Inventor Howard Stapleton, of Compound Security Systems in Merthyr, said the idea was born after he was irritated by a factory noise when he was a child.

Years later, he thought about deterring youths from a Merthyr shop and tested a device at a Penydarren shop.

He said the Mosquito emits several tones all in and around 16Khz.

Mr Stapleton said he has spoken to Defra (Department for Environment, Food and Rural Affairs) and his local environmental health department about the invention.

Audiologist Roger Lewin, from the British Society of Hearing Aid Audiologists, said the noise could be heard by any age and would depend on the level of hearing.

He said concern could arise if anybody had to listen to it through no choice of their own - such as a shopworker or a baby parked in a pram outside the shop.

------------
Story from BBC NEWS:
http://news.bbc.co.uk/go/pr/fr/-/2/hi/u ... 415318.stm

Published: 2005/11/08 10:34:22 GMT

© BBC MMV
 
<shakes head sadly.>

This guy really, really, wants customers, doesnt he?
 
What a tw*t. I hope someone complains and the environmental health nail him up for it.
 
BlackRiverFalls said:
What a tw*t. I hope someone complains and the environmental health nail him up for it.
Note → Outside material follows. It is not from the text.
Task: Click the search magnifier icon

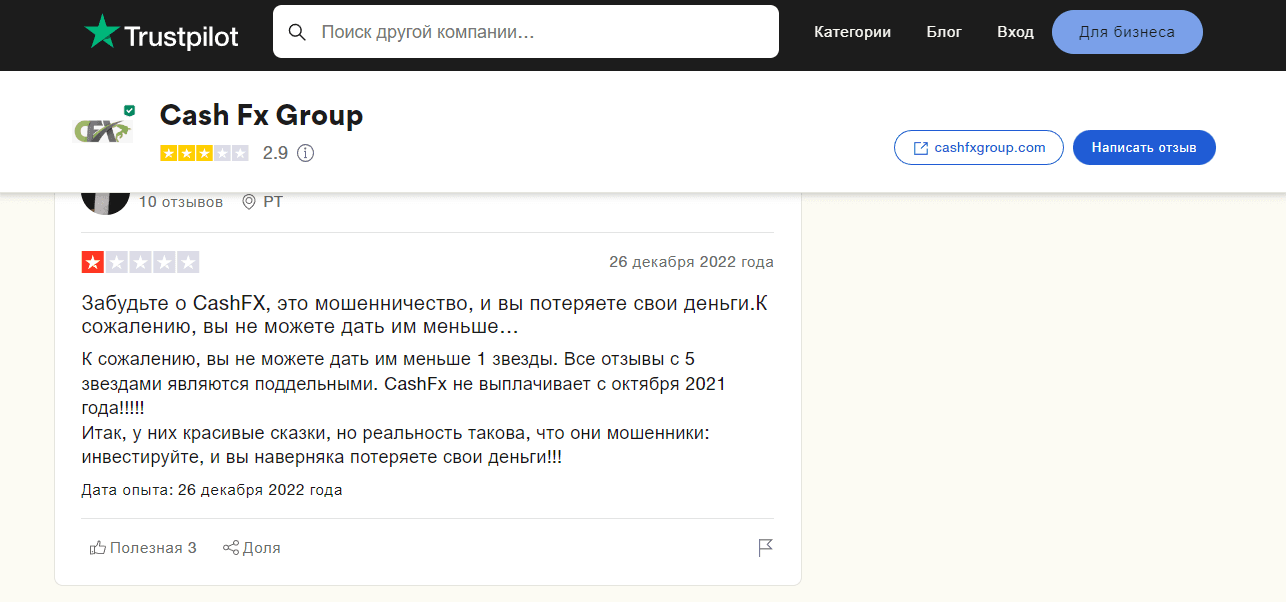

Yeah - there is no way this can just target teenagers. It relies on people's hearing getting worse with age and the inventor (the kind of person who, if they got talking to you in the pub, would make you seriosuly considerin climbing out of the toilet window and going home) admitted one woman had complained. If you can't blast Bucks Fizz out of loudspeakers into the road (thanks local council!!) then there is no reason you should be able to do it with annoying sound even if not everyone can hear it.

This sounded like the kind of thing that might hav appeared on Tomorrows World and then disappeared. Now we know what an important job the sow was doing -it was holding these ideas up for ridicule before they actually made it to the streets.
 
heads up what the govenment is doin right now
(polling boths atuned to what ever) lol

answeres all the strange election results lmao
 
I'm sure there is a similar case where a bus station (was it Chester?) that played Mozart and other classical music in an attempt to stop gangs of kids hanging around there at night.
 
It's brilliant. :) The local railway station plays classical music to the same purpose. The teenagers? They don't like it up them Mr Mannering! Apparently.

And most people's hearing (especially in the higher frequencies), does detriorate with age.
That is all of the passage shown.